Uns bons quarenta anos mais cedo, e tal como no fim da ligação ao PCP, no princípio, essa mesma propensão à liberdade e ao pensamento, fez desaparecer a família do radar do musculado Estado Novo. A decisão do carpinteiro Antero da Costa traça o destino da família.
Domicília tem 8 anos quando deixa de ser Domicília. Passa a ser Deolinda, nome que a acompanha durante a clandestinidade, e logo a partir da infância. Despedem-se da família em Alhandra, o pai abandona a Fábrica da Figueira, conhecida como Fábrica Nacional de Penteação de Lãs, e vão viver para Lisboa. “Foi a um mês de eu transitar para a terceira classe. Eu já tinha mudado de escola duas vezes. A directora da escola nova disse à minha mãe que o Ministério já não autorizava outra mudança, que era preciso apresentar uma morada. Como a minha mãe não podia dar a nossa morada, deixei de ir à escola“.
A escolaridade que o modo de vida clandestino interrompeu só seria retomada já depois do 25 de Abril de 1974. Deolinda tinha 29 anos quando concluiu a 4ª classe, em Paris. Em tempo mais precoce, por Lisboa, ficara ao cuidado de duas amas colectivas, “senhoras de bastante idade, cada uma tomava conta de vinte ou trinta crianças”, a mãe informara-se no partido e arranjara onde deixar Domicília, perdão, Deolinda.
O primeiro trabalho arranjado aos pais na clandestinidade nada tinha em comum com arte carpinteira de Antero, mais fadado para procurar ofício numa carpintaria da capital, mas que não, o PCP possuía ideia diferente: “Foi-lhes confiada uma tipografia. O meu pai não percebia nada daquilo, mas o trabalho intensificou-se e ele aprendeu. Eram lá feitos dois jornais clandestinos, O Camponês e O Corticeiro. O Camponês era destinado ao trabalhadores agrícolas do Alentejo e do Ribatejo. O Corticeiro era mais distribuído no Seixal e no Montijo”.
No já de si curto horizonte das relações humanas, pouco espaço para amizades e namoricos “nem pensar”. E havia ainda a perspectiva ambígua do tal “primo”: “Era do partido. Tinha de dizer aos vizinhos que era nosso primo. E nas duas vezes em que nossa família verdadeira nos visitou, não podia falar do primo. Habituei-me desde muito cedo a contar o que podia ser contado”.
Por estes (e outros) dias
A deputada do Bloco de Esquerda, pensionista, chegou a integrar, nos anos de 1980, as listas do PCP para a Assembleia de Freguesia de Oliveira do Douro. Pagou os estudos universitários dos filhos com a pensão do marido, antigo funcionário público. Sem pensar duas vezes, considera “uma incógnita” o que por aí vem, em termos políticos, que “ninguém pode prever a duração da legislatura”, falando mesmo, a esse propósito, de uma clara mudança de rumo: “O país está a precisar de entendimentos à esquerda, sem mexer nos princípios de cada partido”.

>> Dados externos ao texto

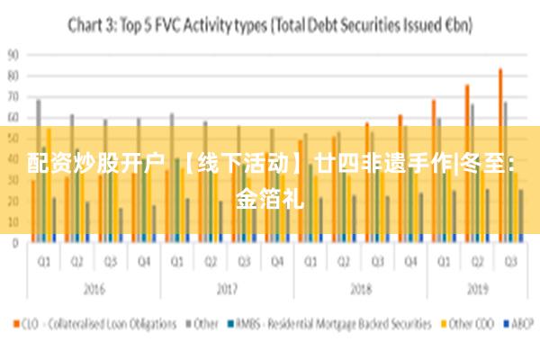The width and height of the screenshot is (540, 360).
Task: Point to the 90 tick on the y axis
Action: [x=14, y=54]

Avança para a Assembleia da República com alvos bem definidos: combate ao desemprego em todas as faixas etárias, a situação dos trabalhadores precários, os pensionistas, a assistência médica hospitalar e a violência doméstica estão no topo da lista. Está, ao fim e ao cabo, a levar para as prioridades do parlamento a matriz social do trabalho que tem desenvolvido ao longo dos últimos, nas mais diversas associações, em regime de voluntariado.